- Requirement
Copy out precisely the line that holds "Gift Memberships (79, 1909)" and all the lines following it in the data, up to and including the last one, and no others.

- Material supplied
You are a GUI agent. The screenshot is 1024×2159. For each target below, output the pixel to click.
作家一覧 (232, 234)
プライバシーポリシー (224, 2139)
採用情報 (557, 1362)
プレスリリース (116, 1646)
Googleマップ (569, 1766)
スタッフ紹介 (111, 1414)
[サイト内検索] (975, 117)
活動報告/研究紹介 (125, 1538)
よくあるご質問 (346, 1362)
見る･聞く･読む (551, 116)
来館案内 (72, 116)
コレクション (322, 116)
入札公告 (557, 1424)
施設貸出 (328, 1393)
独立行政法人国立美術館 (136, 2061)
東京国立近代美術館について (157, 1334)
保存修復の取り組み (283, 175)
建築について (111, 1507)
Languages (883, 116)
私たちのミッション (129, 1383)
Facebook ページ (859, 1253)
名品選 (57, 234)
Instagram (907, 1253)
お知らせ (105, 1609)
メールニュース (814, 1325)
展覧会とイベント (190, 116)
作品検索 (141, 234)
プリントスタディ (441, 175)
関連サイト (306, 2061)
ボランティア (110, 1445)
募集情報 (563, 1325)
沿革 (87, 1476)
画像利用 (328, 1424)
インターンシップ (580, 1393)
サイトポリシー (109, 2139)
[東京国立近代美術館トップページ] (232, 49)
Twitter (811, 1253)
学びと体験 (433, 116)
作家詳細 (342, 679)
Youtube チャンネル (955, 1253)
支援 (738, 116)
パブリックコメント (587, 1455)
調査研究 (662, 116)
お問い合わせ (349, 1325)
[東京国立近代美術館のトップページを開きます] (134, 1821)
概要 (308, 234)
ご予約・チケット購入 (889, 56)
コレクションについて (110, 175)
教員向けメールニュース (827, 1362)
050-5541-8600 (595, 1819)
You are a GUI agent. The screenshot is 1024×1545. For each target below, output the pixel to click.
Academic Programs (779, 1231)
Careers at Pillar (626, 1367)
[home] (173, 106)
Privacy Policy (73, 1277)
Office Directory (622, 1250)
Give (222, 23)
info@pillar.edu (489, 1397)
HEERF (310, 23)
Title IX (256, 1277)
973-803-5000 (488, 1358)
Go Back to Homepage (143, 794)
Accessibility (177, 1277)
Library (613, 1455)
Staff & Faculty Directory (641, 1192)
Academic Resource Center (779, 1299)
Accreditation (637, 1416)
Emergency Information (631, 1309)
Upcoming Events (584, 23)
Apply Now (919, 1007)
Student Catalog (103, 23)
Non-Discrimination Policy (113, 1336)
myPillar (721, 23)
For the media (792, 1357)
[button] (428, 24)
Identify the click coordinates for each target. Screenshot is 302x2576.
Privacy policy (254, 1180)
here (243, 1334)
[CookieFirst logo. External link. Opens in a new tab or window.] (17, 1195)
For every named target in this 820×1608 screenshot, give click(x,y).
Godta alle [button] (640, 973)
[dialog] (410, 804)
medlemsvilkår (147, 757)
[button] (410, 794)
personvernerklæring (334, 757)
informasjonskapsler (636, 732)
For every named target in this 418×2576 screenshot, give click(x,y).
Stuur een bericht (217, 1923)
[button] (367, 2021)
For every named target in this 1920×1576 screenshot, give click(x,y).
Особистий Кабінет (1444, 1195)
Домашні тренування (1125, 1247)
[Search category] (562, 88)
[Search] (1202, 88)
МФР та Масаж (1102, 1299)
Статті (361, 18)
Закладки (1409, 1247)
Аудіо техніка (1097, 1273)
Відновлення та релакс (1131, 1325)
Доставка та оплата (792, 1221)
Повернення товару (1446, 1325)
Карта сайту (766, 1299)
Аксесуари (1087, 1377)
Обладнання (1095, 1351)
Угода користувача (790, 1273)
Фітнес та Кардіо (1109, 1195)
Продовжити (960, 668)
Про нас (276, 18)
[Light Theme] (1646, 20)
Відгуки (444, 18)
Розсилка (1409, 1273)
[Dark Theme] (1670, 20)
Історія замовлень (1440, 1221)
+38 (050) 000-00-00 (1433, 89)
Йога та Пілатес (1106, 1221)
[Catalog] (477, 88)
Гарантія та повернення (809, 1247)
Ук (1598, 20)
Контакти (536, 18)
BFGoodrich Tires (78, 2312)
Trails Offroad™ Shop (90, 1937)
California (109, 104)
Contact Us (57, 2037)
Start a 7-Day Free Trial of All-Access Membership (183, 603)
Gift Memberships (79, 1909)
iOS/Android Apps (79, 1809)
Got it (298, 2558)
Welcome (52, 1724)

- Exercise response
Gift Memberships (79, 1909)
iOS/Android Apps (79, 1809)
Got it (298, 2558)
Welcome (52, 1724)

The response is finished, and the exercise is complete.